Bruce Arnow, profesor de la Universidad de Palo Alto, ha logrado diferenciar las áreas que se activan durante el impulso sexual y el amor. El primero dispara regiones, como la subinsular, el claustrum y el hipotálamo, que durante la conducta romántica están “apagadas”.
Una estrategia evolutiva
Pero estos cambios, ¿son tan importantes? “Cuando a los animales muy sociales se les priva de afectos – señala Tobeña, autor de El cerebro erótico–, hay anomalías hormonales y circuitos neurales con un funcionamiento alterado. Pero no porque se hayan constatado modificaciones anatómicas sustanciales de las áreas cerebrales correspondientes. Seguro que el amor ocasiona cambios neurales, pero también jugar al fúbol, bailar y escuchar música. No sabemos si tiene una importancia mayor que otras experiencias”.
Sin embargo para Helen Fisher y Lucy Brown, sí la tiene. En su trabajo Amor romántico, publicado en Philosophical Transactions of the Royal Society, aseguran que: “El amor apasionado es más que una emoción básica. Esto se ve apoyado por el hecho de que otras zonas del cerebro que se activan no tienen directamente que ver con la producción de hormonas y sí con áreas implicadas en funciones cognitivas complejas, como la atención y el reconocimiento social”. Y es la misma Brown quien nos confirma que: “El amor, como estrategia evolutiva, es una idea que tiene sentido”.
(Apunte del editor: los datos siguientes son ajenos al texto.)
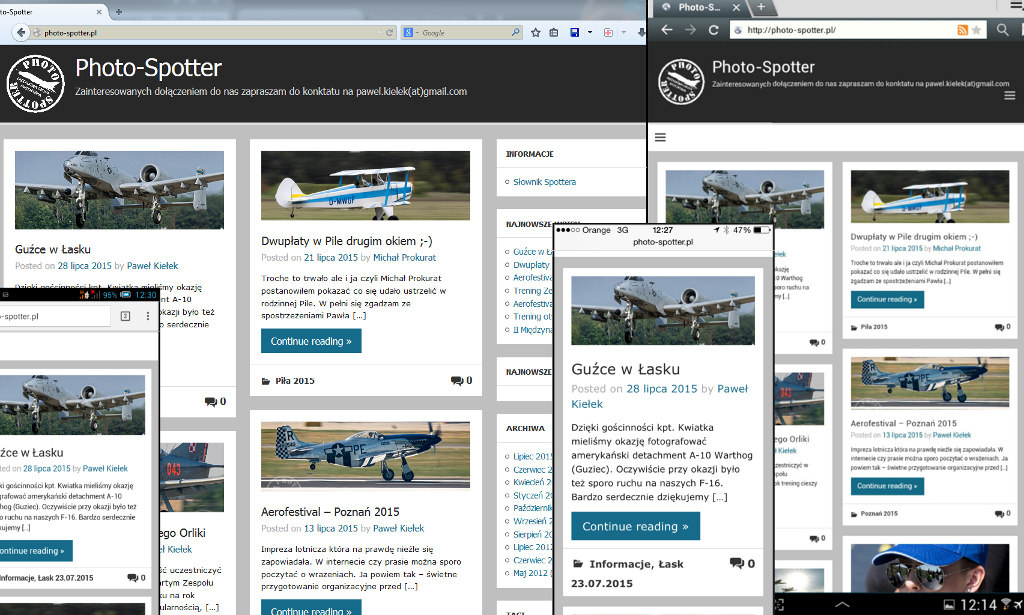Click the Firefox back arrow button

19,33
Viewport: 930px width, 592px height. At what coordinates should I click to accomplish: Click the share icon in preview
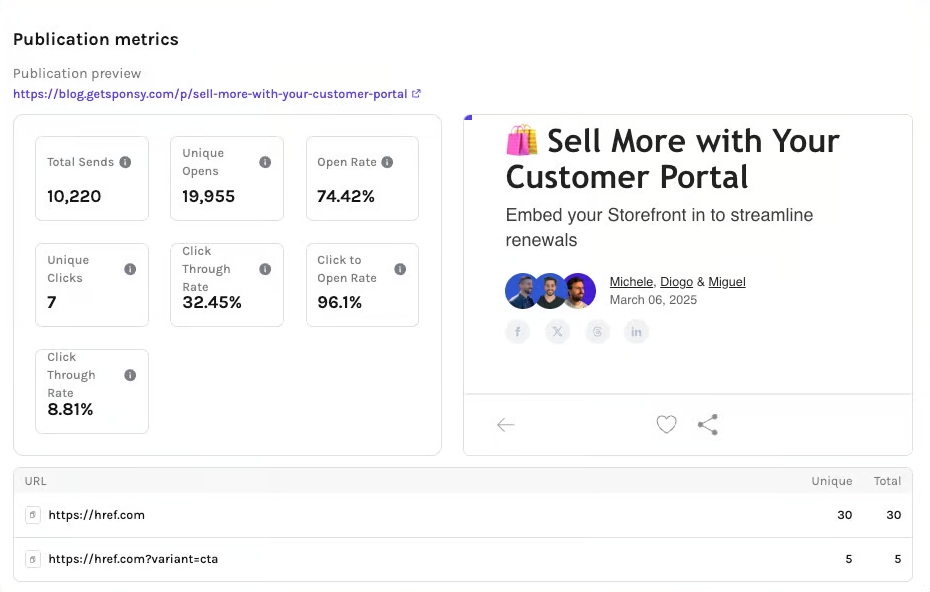(x=708, y=424)
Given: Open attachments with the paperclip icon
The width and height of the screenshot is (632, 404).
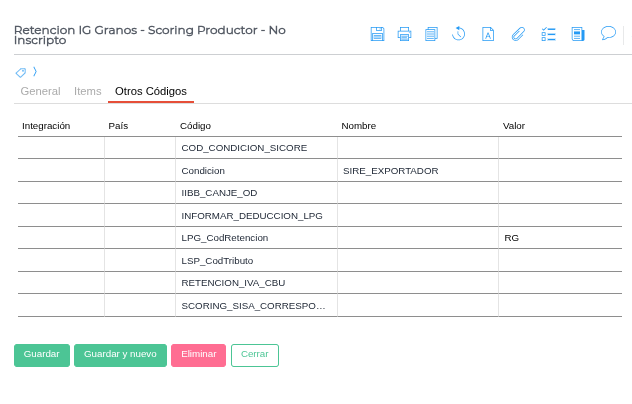Looking at the screenshot, I should tap(518, 34).
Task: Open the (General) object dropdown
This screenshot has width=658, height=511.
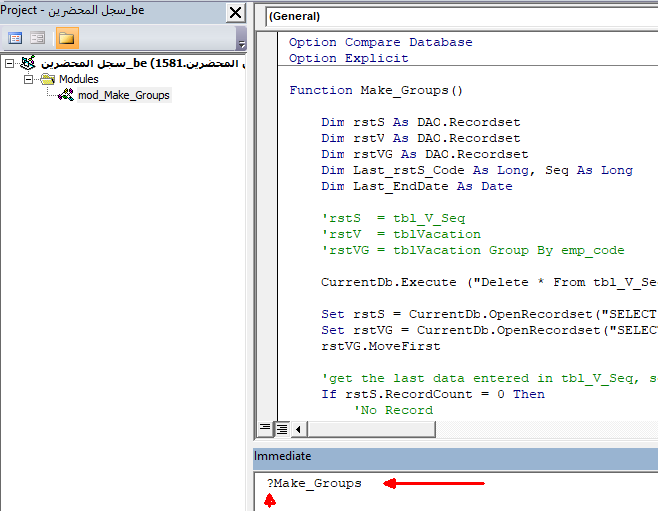Action: [460, 16]
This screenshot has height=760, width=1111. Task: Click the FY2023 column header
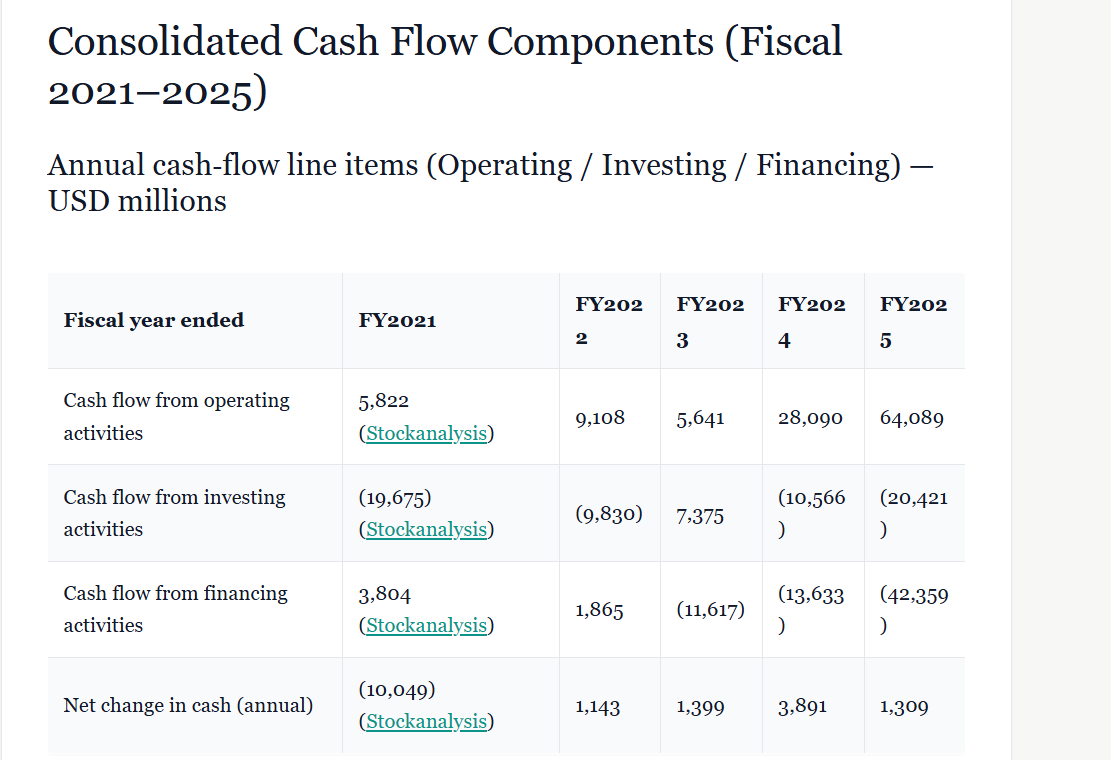710,321
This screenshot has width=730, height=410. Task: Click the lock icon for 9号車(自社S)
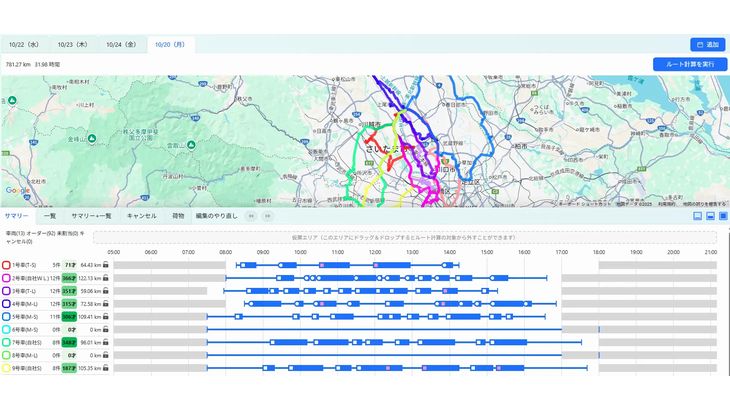pyautogui.click(x=106, y=368)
Puede que necesitemos el amor más de lo que pensamos. O al menos eso cree nuestro cerebro, que, según descubrió Beverly Whipple, sexóloga de la Universidad de Rutgers, crea mecanismos compensatorios para proveernos de “estimulos sensoriales sustitutos para reemplazar la estimulación que se nos ha negado”. Así las cosas, no es extraño que Lucy Brown se haya despedido con un ruego: “¡Necesitamos más investigación sobre el amor!”